The Pearl Theatre Company presents an effervescent production of George Bernard Shaw's still-topical comedy.
Still, even those who find the play talky must admire this sparkling production, directed with endless flair by Jeff Steitzer and acted expertly by Stark, Bradford Cover, Robin Leslie Brown, Dominic Cuskern, Dan Daily, Sean McNall Steven Boyer, Michael Brusasco, and Erika Rolfsrud, all of whom acquit themselves as Shavians to the manner and manor born.
The manor at which the characters are gathered during a deceptively calm summer day belongs to underwear magnate and voracious reader John Tarleton (a rightly boisterous Daily) and is presided over by his happily-domesticated wife (the motherly Brown). Less than happy is daughter Hypatia (Stark, a model Shavian heroine), who is weary of the non-stop chat and her supposed fiance, the spoiled and tantrum-prone Bentley Summerhays (a highly amusing Boyer).
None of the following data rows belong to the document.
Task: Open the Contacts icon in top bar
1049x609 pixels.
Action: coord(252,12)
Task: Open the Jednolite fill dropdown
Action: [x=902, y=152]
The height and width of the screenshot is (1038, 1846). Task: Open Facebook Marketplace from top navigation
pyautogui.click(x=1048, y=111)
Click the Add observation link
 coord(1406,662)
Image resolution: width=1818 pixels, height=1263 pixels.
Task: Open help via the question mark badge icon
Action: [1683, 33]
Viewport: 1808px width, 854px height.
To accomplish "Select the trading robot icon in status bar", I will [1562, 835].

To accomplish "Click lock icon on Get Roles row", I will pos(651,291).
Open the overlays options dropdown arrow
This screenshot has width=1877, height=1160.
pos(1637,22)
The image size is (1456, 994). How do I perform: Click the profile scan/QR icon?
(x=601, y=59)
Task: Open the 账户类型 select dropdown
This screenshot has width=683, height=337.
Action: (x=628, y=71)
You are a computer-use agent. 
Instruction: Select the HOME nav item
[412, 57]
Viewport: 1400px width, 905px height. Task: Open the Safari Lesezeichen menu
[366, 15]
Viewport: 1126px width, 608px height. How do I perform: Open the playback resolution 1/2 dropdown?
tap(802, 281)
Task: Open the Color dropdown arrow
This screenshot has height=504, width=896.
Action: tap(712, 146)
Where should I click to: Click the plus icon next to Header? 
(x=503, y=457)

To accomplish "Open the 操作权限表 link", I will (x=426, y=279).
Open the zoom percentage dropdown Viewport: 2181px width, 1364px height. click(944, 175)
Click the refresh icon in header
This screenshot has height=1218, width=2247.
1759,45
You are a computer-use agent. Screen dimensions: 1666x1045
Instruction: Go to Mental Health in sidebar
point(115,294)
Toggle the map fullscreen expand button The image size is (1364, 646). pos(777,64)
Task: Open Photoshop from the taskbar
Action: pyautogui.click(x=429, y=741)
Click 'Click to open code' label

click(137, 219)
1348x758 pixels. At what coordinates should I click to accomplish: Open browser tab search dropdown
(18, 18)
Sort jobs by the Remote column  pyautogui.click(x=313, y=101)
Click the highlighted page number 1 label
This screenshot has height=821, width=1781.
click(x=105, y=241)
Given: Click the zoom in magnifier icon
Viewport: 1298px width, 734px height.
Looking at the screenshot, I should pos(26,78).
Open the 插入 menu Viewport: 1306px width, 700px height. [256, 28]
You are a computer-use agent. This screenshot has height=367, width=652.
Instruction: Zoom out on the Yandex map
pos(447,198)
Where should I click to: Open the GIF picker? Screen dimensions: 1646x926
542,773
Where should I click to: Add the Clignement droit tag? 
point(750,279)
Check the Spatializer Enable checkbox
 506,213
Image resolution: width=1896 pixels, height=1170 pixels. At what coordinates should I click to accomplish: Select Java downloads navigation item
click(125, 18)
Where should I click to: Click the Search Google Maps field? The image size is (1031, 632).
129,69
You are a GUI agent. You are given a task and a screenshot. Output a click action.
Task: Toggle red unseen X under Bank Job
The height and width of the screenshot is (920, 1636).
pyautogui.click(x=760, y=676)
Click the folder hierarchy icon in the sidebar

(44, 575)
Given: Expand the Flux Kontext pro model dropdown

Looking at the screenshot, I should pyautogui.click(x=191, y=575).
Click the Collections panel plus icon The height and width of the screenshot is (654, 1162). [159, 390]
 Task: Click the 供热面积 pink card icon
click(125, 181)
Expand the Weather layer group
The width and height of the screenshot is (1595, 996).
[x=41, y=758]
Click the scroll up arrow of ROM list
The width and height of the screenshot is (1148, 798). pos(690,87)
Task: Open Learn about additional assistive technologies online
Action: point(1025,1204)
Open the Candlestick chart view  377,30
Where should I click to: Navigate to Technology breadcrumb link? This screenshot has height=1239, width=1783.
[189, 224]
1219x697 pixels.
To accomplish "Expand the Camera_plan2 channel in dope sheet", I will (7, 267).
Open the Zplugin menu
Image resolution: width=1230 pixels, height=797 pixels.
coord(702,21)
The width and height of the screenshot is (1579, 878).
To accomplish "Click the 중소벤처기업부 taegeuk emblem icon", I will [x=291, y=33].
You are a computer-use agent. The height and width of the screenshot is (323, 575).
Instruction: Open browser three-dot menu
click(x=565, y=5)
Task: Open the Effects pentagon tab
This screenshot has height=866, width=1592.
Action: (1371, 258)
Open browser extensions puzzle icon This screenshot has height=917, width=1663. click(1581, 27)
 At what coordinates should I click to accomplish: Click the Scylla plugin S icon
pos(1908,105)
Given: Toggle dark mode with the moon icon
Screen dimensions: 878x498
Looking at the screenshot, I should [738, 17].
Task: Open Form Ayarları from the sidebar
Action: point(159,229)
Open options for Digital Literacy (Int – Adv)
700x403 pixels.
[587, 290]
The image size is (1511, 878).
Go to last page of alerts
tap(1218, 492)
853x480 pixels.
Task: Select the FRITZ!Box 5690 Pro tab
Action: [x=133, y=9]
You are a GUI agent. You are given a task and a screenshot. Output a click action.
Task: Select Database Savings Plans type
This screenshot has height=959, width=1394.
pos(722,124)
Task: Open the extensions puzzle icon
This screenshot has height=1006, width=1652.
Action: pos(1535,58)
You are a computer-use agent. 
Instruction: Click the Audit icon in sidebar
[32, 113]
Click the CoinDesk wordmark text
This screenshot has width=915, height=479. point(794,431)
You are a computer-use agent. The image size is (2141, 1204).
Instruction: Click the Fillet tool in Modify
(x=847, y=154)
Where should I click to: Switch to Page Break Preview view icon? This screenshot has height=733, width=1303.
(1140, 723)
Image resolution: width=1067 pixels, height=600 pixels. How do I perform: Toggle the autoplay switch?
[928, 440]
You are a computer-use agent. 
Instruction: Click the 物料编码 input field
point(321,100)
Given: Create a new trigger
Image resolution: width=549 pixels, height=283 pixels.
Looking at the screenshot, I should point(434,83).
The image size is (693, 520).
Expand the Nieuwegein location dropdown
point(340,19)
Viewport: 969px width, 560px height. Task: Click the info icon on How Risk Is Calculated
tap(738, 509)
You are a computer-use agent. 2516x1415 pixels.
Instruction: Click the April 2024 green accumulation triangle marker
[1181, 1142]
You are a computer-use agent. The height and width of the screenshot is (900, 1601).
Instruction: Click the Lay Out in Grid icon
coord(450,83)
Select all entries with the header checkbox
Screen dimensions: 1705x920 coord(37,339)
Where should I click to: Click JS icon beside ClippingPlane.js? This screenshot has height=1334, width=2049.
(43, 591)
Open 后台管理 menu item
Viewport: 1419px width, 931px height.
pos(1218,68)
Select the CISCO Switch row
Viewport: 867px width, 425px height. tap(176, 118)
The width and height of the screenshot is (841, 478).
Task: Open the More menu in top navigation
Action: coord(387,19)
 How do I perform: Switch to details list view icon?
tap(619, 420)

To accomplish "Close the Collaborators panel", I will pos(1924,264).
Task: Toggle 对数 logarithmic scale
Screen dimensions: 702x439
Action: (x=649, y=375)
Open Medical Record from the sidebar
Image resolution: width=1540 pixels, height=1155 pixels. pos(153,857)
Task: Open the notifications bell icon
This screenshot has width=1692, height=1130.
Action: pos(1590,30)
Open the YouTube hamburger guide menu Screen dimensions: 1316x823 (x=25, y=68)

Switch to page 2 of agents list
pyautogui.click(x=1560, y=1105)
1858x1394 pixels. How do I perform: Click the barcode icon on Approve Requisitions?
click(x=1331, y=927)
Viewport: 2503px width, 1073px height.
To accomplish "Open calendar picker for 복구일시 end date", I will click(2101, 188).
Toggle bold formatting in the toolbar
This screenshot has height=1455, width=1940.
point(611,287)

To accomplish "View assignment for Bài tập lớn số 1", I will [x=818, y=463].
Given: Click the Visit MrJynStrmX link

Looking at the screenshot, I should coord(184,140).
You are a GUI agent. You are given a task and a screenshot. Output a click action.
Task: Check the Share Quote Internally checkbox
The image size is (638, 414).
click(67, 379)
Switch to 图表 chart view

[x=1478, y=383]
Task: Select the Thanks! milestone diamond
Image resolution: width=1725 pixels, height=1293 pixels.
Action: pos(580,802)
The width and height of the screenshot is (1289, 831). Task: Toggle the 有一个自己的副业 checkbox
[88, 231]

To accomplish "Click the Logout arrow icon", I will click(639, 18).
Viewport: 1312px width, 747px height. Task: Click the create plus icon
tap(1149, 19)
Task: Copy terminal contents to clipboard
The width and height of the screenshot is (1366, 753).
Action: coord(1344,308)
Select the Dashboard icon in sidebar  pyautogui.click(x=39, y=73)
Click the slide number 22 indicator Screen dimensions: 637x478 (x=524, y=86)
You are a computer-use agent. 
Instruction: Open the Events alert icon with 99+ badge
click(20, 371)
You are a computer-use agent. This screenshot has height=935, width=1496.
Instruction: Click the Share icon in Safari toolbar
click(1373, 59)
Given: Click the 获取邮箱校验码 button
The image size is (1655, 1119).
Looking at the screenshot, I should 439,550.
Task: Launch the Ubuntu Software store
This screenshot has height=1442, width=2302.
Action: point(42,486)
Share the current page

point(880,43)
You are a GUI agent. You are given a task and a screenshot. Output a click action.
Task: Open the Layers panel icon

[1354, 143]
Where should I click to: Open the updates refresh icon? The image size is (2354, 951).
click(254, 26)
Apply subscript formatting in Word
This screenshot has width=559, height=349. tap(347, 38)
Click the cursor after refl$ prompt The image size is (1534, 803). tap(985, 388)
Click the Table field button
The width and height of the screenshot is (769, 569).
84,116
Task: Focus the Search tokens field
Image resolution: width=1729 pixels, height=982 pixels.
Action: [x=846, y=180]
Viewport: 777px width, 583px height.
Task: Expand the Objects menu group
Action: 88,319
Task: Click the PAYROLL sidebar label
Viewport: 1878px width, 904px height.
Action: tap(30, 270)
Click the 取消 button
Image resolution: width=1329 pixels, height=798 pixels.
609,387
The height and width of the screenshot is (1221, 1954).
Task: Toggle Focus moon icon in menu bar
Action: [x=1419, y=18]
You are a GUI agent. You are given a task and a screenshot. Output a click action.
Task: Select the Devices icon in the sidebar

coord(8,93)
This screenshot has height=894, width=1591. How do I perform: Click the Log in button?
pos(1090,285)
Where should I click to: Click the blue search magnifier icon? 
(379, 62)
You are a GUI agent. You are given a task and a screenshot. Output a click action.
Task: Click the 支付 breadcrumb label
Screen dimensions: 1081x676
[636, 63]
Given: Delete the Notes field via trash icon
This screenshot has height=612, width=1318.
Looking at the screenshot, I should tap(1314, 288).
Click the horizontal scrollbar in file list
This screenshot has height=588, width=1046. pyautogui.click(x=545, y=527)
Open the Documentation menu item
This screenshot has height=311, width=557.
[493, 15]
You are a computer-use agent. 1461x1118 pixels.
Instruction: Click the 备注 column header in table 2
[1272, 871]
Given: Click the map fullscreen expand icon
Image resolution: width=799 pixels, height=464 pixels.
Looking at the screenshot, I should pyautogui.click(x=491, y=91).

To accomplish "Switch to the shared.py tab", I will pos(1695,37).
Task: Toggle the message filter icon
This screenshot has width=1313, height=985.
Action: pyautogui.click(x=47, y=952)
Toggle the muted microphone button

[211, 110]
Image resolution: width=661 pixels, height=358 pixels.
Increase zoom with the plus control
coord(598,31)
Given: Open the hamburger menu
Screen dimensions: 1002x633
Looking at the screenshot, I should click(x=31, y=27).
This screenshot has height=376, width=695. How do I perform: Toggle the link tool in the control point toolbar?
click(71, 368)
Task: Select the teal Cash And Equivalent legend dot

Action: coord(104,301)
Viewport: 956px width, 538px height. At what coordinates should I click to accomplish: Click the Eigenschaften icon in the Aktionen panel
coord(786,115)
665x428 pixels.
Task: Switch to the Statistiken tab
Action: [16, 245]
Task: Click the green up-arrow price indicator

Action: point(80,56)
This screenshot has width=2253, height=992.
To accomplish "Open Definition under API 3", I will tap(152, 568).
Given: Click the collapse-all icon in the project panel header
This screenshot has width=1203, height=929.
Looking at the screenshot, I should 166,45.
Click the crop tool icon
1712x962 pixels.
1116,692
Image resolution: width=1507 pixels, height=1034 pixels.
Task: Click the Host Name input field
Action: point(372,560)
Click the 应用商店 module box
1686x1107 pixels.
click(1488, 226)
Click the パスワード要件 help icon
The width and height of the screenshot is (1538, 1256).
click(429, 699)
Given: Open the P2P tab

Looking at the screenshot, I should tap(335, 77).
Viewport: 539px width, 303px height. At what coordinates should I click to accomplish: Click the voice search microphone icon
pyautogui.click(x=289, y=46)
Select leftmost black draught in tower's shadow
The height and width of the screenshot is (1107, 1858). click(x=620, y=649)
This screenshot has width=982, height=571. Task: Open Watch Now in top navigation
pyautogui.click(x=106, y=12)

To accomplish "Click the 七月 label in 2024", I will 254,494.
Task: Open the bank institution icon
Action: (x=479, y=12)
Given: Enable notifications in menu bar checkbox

Hypatia believe she has too long waited for "adventure to drop out of the sky, but it turns out she doesn't have to wait much longer when Joey Percival (Brusasco, a portrait of masculine bravado) -- with liberated lady acrobat Lina Szczepanowska (the hilariously uninhibited Rolfsrud) as his only passenger -- is forced to land his petrol-deprived plane on the property. The swashbuckling pair proceed to mingle with the Tarleton clan -- including the bored but suavely patrician Johnny Tarleton (Cover, savvy in designer Liz Covey's fair-weather suiting) -- as well as Lord Summerhays (Cuskern, who proves to be the foremost of these Shavians) and a man who identifies himself as John Brown (a comically bristling McNall), a lowly clerk who's arrived to shoot the elder Tarleton for perceived bourgeois wrongs.
That there will be an abundance of gab while the nine participants mix and mingle on Bill Clarke's notion of the Edwardian glass pavilion Shaw asks for isn't in question. Much of it, almost needless to say, is about subjects that were forever dear to Shaw's heart. Anyone who assumes there will be at least a reference to socialism is barking up the right tree. "It isn't bad language -- it's socialism," John Tarleton blurts when the supposed John Brown continues spouting abuse at the well-heeled Tarletons.
But lurking underneath Shaw's typical attack on conventional morality is a play with universal meaning: a look at how in all families, parents and child are always both instant allies and adversaries. Here, as Bentley and his dad vie for Hypatia's hand until Percival arrives and as figurative whip-snapping Szczepanowska causes several manly hearts to flutter, there's also much declared -- plenty of it cynical -- about love and money, subjects still up for discussion a century later.